NAO report slates the Cabinet Office's cyber security efforts
Poor communications, no consistent central governance and little assessment of performance, watchdog finds
The UK government's approach to IT security has been roundly criticised by spending watchdog the National Audit Office (NAO).
In a report entitled Protecting Information Across Government the NAO paints a picture of a fragmentary approach to IT security across government bodies.
"None of the departments we interviewed understood the specific roles of the various bodies involved, making it difficult to identify any single arbiter of standards or guidance," the report notes, adding that there are "too many bodies with overlapping responsibilities operate in the centre of government, confusing departments about where to go for advice."
The situation has been made worse by the increasing encroachment of central government diktat on departments and institutions that traditionally looked after their own security, with the blurring of boundaries causing confusion over where the responsibility for security lies.
There is also a general lack of sharing of information between departments and the Cabinet Office fails to collect and analyse data on the government's performance in protecting information, the NAO says, meaning that it has "little visibility of information risks in departments and has limited oversight of the progress departments are making to better protect their information."
Worse still: "The Cabinet Office does not provide a single set of governance standards for departments to follow, and does not collate or act upon identified weaknesses."
While it notes that measures are being taken to improve the situation, for example by the creation of the National Cyber Security Centre (NCSC), which will pull together much of the government's cyber security expertise, it says that wider reforms are necessary.
"The Cabinet Office is taking action to improve its support for departments, but needs to set out how this will be delivered in practice," the report concludes.
"To reach a point where it is clearly and effectively coordinating activity across government, the Cabinet Office must further streamline the roles and responsibilities of the organisations involved, deliver its own centrally managed projects cost-effectively and clearly communicate how its various policy, principles and guidance documents can be of most use to departments."
Responding to the findings of the NOA report, a Cabinet Office Spokesperson told the BBC: "The Cabinet Office conducted its own review of government security in early 2016 and many of our findings are consistent with the NAO report.

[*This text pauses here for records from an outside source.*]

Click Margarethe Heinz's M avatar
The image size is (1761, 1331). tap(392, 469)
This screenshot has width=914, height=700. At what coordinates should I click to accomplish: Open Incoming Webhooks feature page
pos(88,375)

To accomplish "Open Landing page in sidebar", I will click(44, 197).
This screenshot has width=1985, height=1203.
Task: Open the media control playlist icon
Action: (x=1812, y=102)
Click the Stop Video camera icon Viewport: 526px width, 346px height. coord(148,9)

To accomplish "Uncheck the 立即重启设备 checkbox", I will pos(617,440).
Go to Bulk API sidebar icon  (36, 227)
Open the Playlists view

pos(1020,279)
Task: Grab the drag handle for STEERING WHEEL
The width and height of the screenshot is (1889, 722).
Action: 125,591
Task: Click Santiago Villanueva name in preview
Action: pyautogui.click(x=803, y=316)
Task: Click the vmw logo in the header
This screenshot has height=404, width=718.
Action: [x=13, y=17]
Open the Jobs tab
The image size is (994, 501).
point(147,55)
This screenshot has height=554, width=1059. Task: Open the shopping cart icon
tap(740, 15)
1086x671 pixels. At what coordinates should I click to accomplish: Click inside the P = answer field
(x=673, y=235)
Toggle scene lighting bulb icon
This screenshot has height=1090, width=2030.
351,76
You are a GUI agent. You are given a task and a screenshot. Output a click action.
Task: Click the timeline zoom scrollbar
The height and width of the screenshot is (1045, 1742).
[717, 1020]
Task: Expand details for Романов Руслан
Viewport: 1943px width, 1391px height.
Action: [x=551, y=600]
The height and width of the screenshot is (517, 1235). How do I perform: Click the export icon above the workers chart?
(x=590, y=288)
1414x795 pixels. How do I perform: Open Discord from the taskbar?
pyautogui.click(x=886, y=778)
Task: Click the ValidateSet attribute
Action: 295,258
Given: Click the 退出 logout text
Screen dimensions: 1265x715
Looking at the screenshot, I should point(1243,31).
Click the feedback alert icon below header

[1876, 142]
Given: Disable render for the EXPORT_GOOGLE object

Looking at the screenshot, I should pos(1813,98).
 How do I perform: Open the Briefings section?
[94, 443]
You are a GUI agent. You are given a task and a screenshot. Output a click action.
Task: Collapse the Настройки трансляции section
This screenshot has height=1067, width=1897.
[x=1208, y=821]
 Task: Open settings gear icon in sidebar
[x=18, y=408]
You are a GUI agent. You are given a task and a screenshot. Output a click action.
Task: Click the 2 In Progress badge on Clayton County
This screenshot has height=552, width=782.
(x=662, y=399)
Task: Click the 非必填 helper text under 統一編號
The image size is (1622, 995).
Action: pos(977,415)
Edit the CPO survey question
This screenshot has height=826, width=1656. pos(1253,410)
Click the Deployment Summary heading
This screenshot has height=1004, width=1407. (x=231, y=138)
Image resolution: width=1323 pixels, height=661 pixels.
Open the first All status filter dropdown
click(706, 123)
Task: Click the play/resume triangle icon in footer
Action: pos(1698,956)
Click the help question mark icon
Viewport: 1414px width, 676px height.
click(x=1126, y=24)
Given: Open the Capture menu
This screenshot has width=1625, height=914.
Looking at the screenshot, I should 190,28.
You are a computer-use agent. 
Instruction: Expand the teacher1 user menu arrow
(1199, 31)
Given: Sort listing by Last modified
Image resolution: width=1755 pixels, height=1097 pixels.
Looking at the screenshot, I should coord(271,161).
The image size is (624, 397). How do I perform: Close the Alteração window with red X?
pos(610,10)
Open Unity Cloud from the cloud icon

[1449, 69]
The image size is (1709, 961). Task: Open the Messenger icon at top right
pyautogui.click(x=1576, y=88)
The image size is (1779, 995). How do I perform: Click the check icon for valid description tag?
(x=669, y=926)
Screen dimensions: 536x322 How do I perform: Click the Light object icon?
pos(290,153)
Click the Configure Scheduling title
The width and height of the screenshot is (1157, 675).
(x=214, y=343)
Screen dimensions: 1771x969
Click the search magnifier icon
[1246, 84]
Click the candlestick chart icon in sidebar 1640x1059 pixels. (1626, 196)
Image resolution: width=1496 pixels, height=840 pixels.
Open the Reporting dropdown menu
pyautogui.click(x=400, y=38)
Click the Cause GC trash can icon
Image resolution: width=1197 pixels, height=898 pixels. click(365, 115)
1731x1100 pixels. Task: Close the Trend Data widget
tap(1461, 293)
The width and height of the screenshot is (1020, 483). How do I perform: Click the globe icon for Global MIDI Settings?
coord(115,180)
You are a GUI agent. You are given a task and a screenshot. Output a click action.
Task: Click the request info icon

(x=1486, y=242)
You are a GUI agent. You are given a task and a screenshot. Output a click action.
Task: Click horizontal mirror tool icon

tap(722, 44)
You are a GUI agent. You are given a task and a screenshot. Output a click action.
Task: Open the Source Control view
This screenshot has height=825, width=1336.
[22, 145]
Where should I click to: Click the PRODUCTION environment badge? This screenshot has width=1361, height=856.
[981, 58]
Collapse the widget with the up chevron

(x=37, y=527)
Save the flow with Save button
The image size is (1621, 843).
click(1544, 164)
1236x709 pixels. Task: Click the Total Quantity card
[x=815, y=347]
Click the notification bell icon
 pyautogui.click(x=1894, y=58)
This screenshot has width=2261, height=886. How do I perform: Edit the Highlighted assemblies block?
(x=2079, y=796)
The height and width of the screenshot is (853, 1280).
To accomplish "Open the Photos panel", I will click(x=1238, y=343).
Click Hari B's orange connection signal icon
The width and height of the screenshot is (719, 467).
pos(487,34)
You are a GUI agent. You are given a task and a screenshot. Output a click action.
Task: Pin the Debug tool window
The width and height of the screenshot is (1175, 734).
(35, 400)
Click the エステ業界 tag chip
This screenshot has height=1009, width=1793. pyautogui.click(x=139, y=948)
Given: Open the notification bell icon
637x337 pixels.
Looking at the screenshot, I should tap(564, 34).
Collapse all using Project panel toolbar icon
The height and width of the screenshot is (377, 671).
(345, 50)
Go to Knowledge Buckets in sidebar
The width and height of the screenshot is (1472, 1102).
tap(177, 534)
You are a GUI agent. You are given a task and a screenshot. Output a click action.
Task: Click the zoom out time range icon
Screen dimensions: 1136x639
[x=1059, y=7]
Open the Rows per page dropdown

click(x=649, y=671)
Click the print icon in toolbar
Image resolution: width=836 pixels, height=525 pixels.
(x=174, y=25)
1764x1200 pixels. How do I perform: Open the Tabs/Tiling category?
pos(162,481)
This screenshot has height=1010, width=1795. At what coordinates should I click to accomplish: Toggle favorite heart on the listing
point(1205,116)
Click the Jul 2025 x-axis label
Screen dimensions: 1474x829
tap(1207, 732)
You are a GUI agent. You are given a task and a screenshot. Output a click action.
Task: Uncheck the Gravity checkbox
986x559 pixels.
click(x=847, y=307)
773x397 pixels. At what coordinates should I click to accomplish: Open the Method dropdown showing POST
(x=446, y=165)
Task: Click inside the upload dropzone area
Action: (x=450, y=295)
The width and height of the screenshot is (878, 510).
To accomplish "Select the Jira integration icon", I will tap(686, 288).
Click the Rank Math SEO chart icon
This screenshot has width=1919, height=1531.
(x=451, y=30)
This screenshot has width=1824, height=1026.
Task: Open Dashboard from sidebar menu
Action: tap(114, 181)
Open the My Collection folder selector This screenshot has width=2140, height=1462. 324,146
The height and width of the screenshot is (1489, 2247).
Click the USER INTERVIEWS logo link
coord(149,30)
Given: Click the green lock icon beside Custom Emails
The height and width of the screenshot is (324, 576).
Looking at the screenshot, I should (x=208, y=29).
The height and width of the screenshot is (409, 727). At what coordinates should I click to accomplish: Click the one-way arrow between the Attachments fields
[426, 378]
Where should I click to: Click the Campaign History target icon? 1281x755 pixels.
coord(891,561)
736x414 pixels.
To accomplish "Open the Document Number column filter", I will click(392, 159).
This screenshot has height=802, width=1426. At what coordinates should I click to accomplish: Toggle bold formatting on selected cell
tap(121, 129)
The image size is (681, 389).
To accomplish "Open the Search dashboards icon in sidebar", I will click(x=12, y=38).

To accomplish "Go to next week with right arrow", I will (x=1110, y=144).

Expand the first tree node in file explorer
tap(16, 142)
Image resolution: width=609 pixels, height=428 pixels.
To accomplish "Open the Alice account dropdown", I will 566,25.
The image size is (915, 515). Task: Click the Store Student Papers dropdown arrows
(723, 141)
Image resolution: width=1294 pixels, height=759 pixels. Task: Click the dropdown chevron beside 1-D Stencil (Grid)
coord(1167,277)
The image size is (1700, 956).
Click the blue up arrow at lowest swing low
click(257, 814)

So we are already well under way in strengthening oversight of information security by bringing together nine separate central teams into just two."
The spokesperson added: "We have also appointed the government's first ever Chief Security Officer to bring together all disciplines of government security under central leadership."
"The Cabinet Office needs to mandate that all employees involved in public sector data security have a unified breach reporting process to ensure organisations are responding and communicating security incidents in a holistic way," said Fred Svedman, public sector lead at Unisys.
"Medium to long term planning must be focused around implementing effective training methods for employees and the development of a unified industry standard across governmental departments, in relation to security protocols and procedures."
In the short term a technical solution might be more manageable, according to Stuart Facey, international vice president at access management solutions provider Bomgar.
"Integrate technology solutions that can offer an audit trail of where each user of the network has been and what they have done. This will allow the Cabinet Office to pinpoint where the vulnerabilities may be and how they occurred," Facey said.
In a previous report in 2014 the NAO noted that the government was struggling to demonstrate a clear link between the large number of individual projects being delivered as part of the National Cyber Security Programme. It would appear that not much has changed since then.